La célèbre photographe correspondante de guerre et artiste surréaliste expose ses photomontages dédiés à son enfance espagnole dans de superbes tirages. Des images qui conjurent la mort et composent un hymne à la vie dans des couleurs flamboyantes à découvrir à la Fisheye Gallery d’Arles !

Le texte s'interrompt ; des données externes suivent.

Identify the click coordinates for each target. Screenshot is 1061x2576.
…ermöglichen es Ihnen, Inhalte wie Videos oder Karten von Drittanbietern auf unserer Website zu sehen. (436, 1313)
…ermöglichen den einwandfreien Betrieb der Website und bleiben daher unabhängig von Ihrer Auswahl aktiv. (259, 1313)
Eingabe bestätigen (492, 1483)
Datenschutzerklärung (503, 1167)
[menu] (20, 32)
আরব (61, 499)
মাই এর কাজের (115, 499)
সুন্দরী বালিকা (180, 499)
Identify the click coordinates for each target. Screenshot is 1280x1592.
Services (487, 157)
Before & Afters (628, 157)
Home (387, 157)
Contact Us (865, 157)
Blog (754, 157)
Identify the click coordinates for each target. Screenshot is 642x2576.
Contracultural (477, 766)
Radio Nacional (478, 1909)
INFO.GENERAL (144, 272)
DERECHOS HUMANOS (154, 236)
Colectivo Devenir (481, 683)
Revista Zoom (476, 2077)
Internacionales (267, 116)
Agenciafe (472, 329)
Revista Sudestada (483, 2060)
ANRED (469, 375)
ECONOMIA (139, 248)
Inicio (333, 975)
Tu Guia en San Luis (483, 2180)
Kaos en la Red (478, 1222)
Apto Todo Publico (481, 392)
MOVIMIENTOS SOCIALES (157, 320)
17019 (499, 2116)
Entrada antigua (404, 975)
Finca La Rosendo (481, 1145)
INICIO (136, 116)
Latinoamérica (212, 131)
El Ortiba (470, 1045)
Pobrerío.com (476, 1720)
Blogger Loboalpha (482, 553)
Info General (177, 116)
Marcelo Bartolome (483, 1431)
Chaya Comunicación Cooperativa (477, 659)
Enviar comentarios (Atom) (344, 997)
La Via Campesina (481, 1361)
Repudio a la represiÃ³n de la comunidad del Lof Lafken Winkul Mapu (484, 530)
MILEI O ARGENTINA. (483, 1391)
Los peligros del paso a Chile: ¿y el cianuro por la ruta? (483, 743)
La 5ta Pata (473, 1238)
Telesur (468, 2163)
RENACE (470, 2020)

« Ces messieurs existent-ils vraiment ? Car je ne les vois pas dans la rue. » Voici une des premières interrogations formulées par Christine Spengler à son oncle et sa tante lors de son arrivée dans l’appartement de la calle Velasquez, à Madrid, à l’âge de 7 ans. Les toreros – les messieurs en question – sont notamment présents à la nouvelle exposition de l’artiste à la Fisheye Gallery. « Dans l’appartement de Marcelle et Louis – un grand aficionado de la tauromachie –, je découvris une atmosphère taurine. De nombreux tableaux de toreros décoraient les murs. J’étais sidérée par la dignité que dégageaient leurs poses ! Et j’étais fascinée par la préciosité et les couleurs de leurs vêtements », se souvient la photographe. Nous sommes au début des années 1950, et Christine Spengler est loin de penser que le rouge des arènes de son enfance la poursuivra jusqu’à Sabra et Chatila (camps de réfugiés à Beyrouth où furent perpétrés les massacres de plusieurs centaines de Palestiniens, en 1982). Celle qui a découvert sa vocation en 1970 au Tchad, au côté de son jeune frère Éric, a depuis couvert plus de conflits qu’aucun homme. En 1984, après son arrestation à Beyrouth par les combattants morabitounes qui l’accusent d’être une espionne sioniste, de retour à Madrid, elle fait le serment de créer, pour chaque photo de deuil prise au cours de sa carrière, une photo de vie, un hymne à la beauté.
Hommage aux êtres aimés
Un an plus tôt, en 1983, elle trouve le moyen d’abolir la frontière entre les vivants et les morts en réalisant ses premiers photomontages. L’idée lui vient sur la tombe de son frère, enterré à Mulhouse dix ans plus tôt. « Je suis revenue dans cette ville, “mon pèlerinage interdit”, et comme les femmes dans les cimetières des martyrs en Iran, j’ai décidé de rendre hommage aux êtres aimés. J’ai couru jusqu’à la maison familiale récupérer des portraits, et je suis allée acheter une pellicule couleur. Puis j’ai entouré les portraits de mes êtres chers de sable, de gravier, de verre brisé. Je les ai ensuite parés de tissu aux couleurs éclatantes. Et pour finir, j’ai photographié mes installations », explique l’artiste enfin réconciliée avec la photographie couleur. À chaque retour de guerre, elle réitère ses photomontages avec sa famille, ses idoles – Frida Kahlo, Marguerite Duras et Maria Callas – ainsi qu’avec les vierges et les toreros de son enfance.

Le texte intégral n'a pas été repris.